Photo: HZG/Christian Schmid
The department of “Microporous Polymers” focuses on the synthesis and characterisation of tailor-made microporous polymers. The development of new materials for membrane applications for filtration and gas separation is in the foreground. For certain applications, specifically novel monomers are developed. Nanoparticles are further functionalised, in order to achieve better dispersibility in a defined polymeric matrix.
The emphasis is in the anionic polymerisation and controlled radical polymerisation techniques. Besides various reactors, the department also has custom-made Schlenk lines to implement the synthesis. The monomers and polymers are characterised through various methods in the department.
Photo: HZG/Christian Schmid
Image: HZG/Volkan Filiz
The department of "Microporous Polymers" synthesises tailored polymers (homopolymers and copolymers) for all departments of the institute according to special requirements. In the copolymers, the different units can be statistically or alternately distributed, or they can exist in the form of blocks. Depending on the number of segments (of homopolymer blocks), the block copolymers can be distinguished in di-, tri-or multiblock copolymers.
Die Forschungsschwerpunkte unserer Abteilung:
The polymer Polyvinyltrimethylsilane (PVTMS) which was previously manufactured in the Soviet Union for the separation of nitrogen / oxygen is reesthablished in our department.
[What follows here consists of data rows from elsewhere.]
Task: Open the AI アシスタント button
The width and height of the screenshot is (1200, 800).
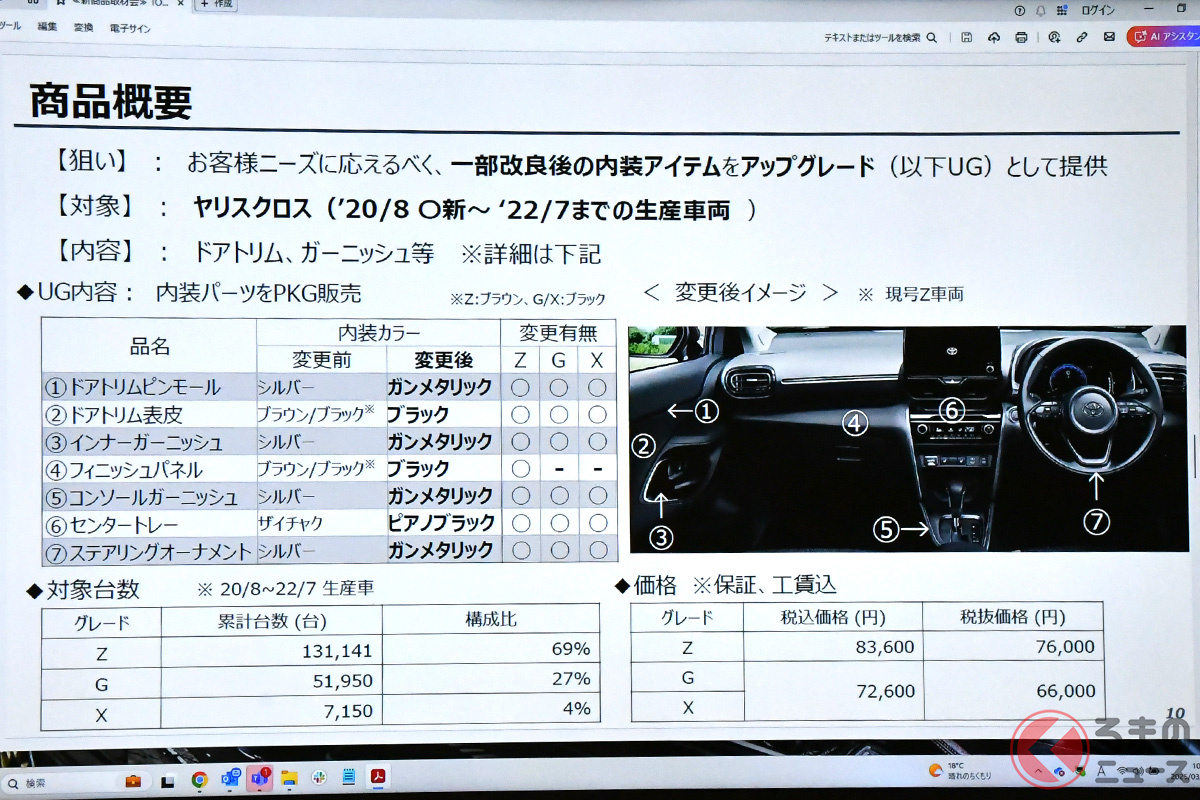Action: coord(1164,36)
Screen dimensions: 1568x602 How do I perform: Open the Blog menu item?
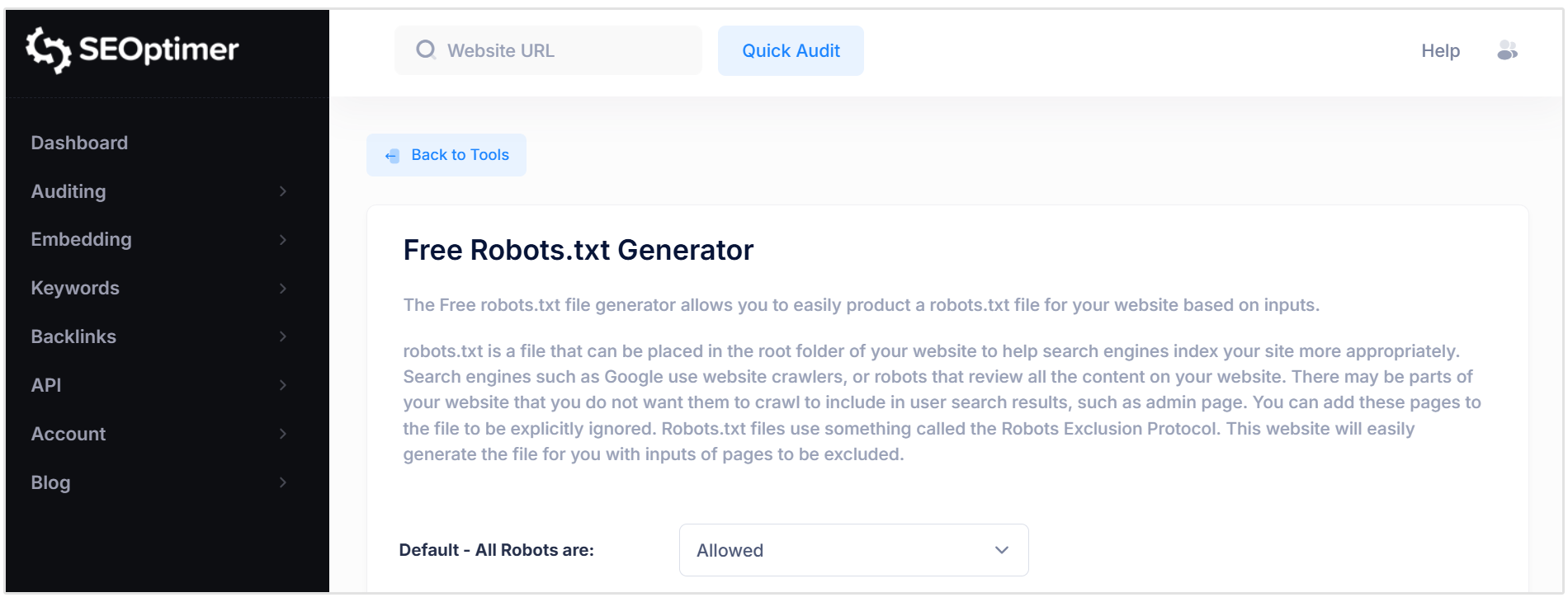[x=50, y=482]
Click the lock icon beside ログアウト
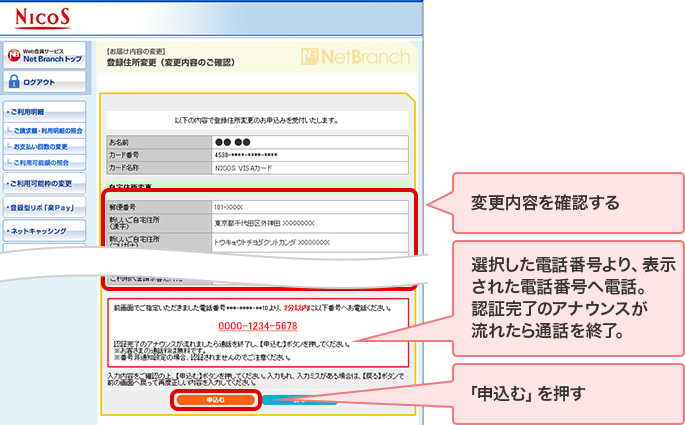The width and height of the screenshot is (685, 425). pos(15,82)
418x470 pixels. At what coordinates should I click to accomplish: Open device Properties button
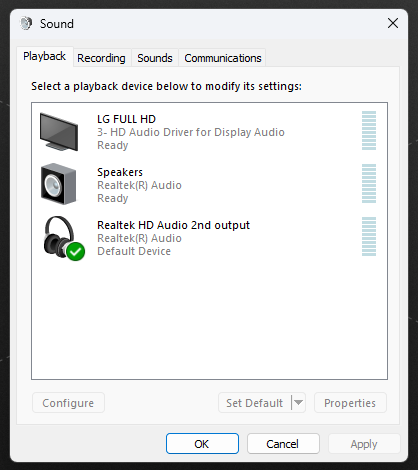point(350,403)
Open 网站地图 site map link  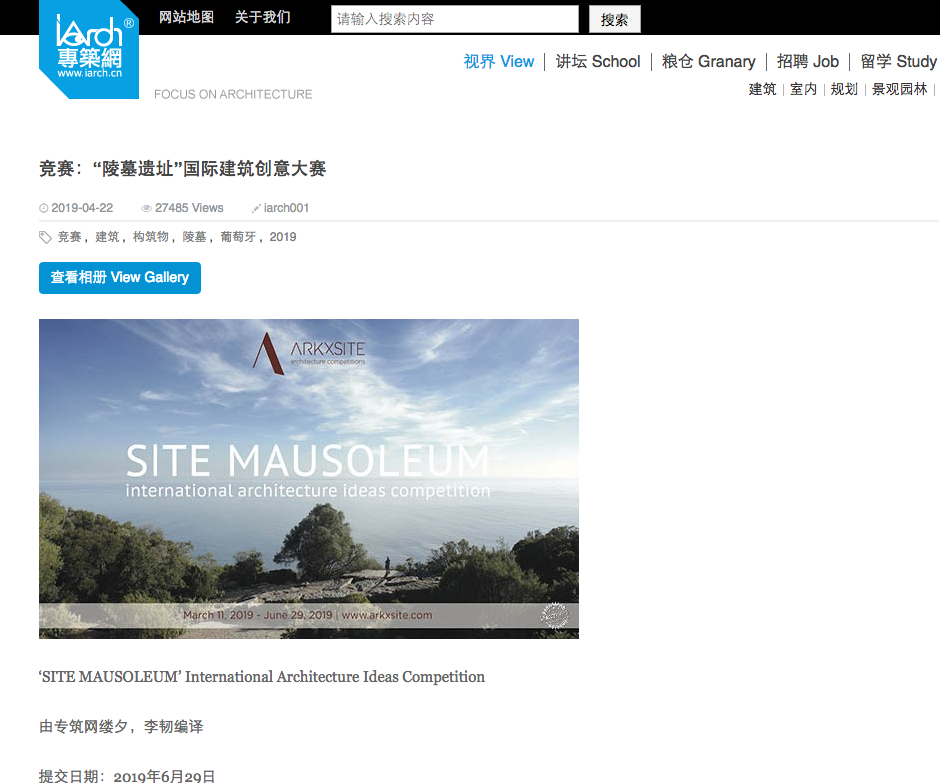pyautogui.click(x=186, y=18)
This polymer has excellent properties in permeability and selectivity. In collaboration with the department of "Process Engineering" of the institute PVTMS membranes are currently used in a project for the nitrogen enrichment of the charge air for marine diesel engines to reduce emissions of nitrogen oxides. The aim is to improve the properties of the membrane and further to facilitate the workability of PVTMS to membranes.
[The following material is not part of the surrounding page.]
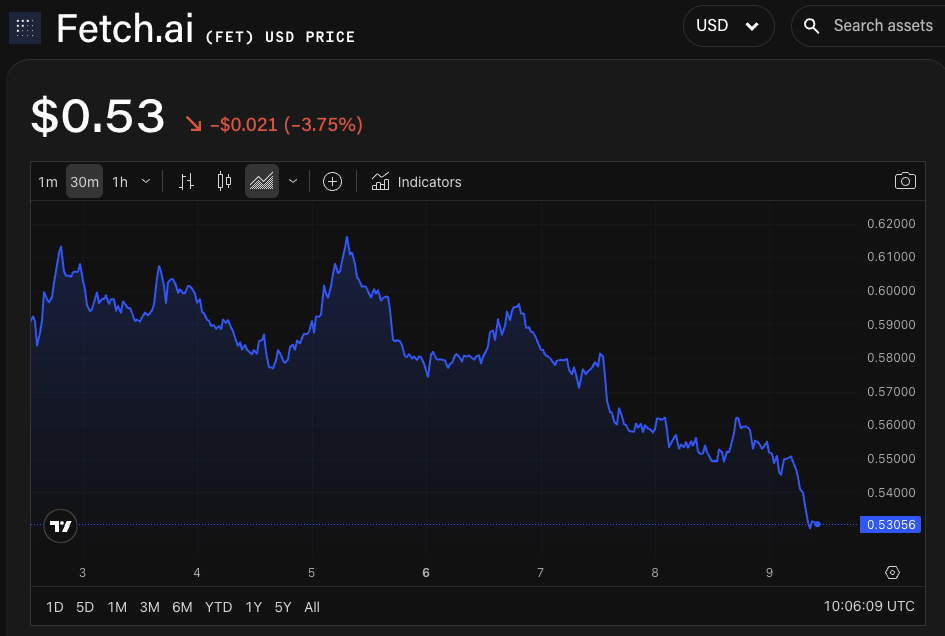
Task: Click the 0.53056 price label on the axis
Action: point(889,524)
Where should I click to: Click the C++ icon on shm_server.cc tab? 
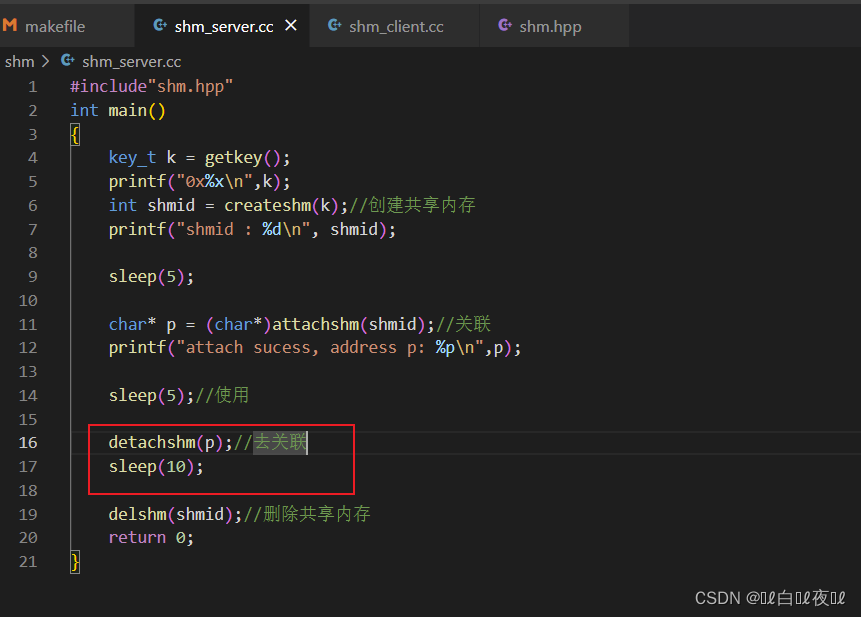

Block copolymers are particularly promising for membrane applications for filtration and gas separation. The special feature of block copolymers is that they can form highly ordered structures by self-assembly of immiscible blocks.
Block copolymers consist of at least two types of monomer, which are each present as polymer blocks covalently linked together. The top layer of ultra-thin block copolymer membranes is highly ordered and uniformly permeated by pores. It acts as a filter and meets the separation tasks. The lower layer has a sponge-like structure and provides for stability. Different sized molecules, but also viruses and bacteria can be separated, which opens up applications in medicine.
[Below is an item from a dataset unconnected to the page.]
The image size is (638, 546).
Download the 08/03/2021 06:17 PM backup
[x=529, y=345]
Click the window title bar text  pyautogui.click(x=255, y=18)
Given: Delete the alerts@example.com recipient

A further advantage of these membranes is the potential of switchability what is currently being intensively researched. The suitable choice of the monomers results in the possibility of pH-dependent switchability of the pore size. Additional post functionalisation of the membrane also allows, for example, the temperature-dependent adjustment of the pore size.
The binding of bioactive molecules broadens the application spectrum of the block copolymer membranes. For this purpose, an appropriate functionalisation of end groups is required.
Glassy polymers with high intrinsic microporosity combine very high permeabilities with good selectivities. These polymers with high free volume can be used for a variety of membrane applications (nanofiltration, pervaporation, vapor and gas separation). The synthesis is carried out via a polycondensation. We aim at the synthesis of new monomers and the improvement of properties of the membrane by the addition of fillers to the polymer, especially with regard to the long term stability.
Commercial polymers for membranes for gas separation can be improved by nanoscale fillers in various properties, namely separation and permeability, and in the long term stability. Such mixed matrix membranes can also get additional properties, depending on the type of fillers. For example, we have used multi-walled carbon nanotubes as filler to produce an electrically conductive mixed matrix membrane for the separation of explosive gas mixtures, which is able to dissipate any static electricity.
The characterization of the membranes is in close cooperation with the Department of "Process Engineering".